Work to be completed |
Please go through the items below and copy out every line that contains the word "label".

Data rows |

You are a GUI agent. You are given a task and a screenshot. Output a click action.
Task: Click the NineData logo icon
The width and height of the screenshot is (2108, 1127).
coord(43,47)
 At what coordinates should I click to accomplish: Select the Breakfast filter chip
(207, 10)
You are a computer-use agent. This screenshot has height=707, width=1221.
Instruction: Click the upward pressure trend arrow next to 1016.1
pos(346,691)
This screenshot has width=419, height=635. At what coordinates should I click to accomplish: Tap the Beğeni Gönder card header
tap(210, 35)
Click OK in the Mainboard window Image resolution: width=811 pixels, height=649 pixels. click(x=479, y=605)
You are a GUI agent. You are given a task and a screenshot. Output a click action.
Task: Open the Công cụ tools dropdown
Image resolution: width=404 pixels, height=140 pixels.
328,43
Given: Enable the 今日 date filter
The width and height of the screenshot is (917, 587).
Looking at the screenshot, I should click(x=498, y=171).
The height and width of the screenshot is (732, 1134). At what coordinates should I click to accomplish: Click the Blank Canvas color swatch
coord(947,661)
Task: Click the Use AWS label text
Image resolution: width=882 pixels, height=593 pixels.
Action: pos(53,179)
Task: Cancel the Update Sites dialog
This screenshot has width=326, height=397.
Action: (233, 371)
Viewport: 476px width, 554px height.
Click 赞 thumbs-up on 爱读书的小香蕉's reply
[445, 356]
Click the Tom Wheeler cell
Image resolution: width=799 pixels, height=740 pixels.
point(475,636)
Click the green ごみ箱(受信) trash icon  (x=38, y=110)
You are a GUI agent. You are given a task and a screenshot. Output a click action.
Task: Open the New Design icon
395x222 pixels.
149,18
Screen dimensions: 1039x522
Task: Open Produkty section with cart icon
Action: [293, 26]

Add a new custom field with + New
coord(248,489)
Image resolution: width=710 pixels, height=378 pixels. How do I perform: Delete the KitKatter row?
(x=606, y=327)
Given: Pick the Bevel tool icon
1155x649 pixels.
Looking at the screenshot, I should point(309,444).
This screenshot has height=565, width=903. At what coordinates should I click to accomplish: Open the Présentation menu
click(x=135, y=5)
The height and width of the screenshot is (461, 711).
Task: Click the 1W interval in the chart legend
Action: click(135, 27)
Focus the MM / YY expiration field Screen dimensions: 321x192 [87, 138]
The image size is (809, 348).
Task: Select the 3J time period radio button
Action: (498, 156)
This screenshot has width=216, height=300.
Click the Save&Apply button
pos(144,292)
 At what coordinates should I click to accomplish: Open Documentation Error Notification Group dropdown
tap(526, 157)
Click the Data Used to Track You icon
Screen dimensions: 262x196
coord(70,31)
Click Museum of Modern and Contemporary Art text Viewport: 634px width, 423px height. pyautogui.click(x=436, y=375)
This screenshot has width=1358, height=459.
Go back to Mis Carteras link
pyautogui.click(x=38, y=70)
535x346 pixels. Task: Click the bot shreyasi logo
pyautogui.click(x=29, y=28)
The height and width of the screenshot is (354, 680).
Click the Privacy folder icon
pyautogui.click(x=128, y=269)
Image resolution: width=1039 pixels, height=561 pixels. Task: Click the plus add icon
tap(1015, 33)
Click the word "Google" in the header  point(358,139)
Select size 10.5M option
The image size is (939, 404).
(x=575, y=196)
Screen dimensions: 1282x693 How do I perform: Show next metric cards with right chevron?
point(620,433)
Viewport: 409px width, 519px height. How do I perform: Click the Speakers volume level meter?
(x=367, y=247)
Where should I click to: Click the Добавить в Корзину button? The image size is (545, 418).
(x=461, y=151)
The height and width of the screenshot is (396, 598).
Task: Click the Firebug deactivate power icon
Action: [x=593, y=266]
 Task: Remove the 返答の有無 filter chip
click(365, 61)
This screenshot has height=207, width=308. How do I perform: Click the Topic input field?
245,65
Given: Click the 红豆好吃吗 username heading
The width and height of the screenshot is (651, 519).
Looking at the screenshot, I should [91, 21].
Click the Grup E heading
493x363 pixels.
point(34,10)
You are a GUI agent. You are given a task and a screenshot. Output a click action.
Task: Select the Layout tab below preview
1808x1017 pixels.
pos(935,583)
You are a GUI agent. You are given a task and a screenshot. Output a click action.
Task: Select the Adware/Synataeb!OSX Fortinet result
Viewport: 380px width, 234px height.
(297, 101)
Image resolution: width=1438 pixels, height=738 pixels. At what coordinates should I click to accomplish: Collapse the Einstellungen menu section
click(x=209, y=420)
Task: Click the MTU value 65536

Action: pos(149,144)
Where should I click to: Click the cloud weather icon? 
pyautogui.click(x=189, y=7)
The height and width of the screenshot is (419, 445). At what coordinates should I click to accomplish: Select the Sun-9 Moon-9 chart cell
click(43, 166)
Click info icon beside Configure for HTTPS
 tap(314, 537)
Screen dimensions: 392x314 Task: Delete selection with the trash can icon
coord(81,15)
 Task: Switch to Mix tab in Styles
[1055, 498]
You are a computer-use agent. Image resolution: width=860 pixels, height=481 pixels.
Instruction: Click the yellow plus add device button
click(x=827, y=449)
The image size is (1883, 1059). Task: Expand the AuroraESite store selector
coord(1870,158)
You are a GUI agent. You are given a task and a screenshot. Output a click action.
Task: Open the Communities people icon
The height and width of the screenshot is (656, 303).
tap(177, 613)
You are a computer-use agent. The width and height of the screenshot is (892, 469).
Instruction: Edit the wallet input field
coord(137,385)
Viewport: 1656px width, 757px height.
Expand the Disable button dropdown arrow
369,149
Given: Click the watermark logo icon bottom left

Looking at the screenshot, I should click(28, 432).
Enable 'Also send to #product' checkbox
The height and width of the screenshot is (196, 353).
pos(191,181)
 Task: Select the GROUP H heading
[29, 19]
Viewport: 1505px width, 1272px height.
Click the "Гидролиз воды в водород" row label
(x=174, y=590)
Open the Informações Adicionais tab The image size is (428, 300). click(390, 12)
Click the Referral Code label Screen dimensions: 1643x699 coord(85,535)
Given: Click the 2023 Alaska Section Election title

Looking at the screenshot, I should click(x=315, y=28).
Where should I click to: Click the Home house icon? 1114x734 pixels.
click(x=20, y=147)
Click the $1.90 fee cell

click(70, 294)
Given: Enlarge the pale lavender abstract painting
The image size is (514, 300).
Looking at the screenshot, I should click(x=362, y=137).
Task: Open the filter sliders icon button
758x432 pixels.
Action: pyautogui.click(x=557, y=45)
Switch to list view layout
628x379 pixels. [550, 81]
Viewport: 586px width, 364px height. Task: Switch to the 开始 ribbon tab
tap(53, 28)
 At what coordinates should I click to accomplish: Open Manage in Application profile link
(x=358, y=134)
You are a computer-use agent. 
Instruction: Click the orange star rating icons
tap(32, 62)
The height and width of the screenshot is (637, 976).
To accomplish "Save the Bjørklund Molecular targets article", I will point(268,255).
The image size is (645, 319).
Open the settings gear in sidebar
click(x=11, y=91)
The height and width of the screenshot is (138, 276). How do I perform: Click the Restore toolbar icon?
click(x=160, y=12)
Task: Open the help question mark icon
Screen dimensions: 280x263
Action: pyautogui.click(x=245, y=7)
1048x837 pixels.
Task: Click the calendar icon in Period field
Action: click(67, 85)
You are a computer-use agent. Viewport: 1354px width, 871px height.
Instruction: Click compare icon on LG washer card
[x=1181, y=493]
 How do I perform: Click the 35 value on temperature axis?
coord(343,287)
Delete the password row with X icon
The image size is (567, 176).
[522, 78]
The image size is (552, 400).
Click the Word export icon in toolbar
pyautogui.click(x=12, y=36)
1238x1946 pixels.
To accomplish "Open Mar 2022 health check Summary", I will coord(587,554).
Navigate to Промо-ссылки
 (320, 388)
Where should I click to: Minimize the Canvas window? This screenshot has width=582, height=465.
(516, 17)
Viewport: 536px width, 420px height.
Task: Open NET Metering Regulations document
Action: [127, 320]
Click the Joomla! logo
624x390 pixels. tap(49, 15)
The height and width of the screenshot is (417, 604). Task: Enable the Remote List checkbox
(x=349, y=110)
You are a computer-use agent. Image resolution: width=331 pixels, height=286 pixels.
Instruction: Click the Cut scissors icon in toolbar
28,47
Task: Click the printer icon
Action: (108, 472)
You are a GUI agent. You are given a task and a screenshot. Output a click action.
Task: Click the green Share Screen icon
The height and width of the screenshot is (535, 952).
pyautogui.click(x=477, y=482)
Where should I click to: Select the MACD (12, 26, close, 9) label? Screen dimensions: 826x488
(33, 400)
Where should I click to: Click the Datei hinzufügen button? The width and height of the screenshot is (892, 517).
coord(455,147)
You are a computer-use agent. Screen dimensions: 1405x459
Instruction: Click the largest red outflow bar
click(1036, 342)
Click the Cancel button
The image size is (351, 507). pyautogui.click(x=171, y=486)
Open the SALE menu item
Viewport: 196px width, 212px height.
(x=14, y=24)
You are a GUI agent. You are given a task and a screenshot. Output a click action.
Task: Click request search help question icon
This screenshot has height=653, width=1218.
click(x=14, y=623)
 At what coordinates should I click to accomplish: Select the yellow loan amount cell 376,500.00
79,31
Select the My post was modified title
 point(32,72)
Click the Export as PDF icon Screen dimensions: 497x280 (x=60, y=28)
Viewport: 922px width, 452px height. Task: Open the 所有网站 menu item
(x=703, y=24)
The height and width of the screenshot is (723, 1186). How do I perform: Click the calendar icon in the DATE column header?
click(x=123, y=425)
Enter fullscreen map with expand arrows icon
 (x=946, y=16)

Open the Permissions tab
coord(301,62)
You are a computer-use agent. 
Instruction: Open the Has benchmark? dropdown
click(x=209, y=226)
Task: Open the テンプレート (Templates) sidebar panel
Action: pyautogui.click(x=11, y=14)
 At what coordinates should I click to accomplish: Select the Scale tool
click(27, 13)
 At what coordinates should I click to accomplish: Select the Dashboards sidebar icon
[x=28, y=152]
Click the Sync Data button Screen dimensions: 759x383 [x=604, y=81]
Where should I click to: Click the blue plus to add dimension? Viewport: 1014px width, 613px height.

Problem solution |
Task: Click the Use AWS label text
Click the "Гидролиз воды в водород" row label
Click the Referral Code label Screen dimensions: 1643x699 coord(85,535)
Where should I click to: Select the MACD (12, 26, close, 9) label? Screen dimensions: 826x488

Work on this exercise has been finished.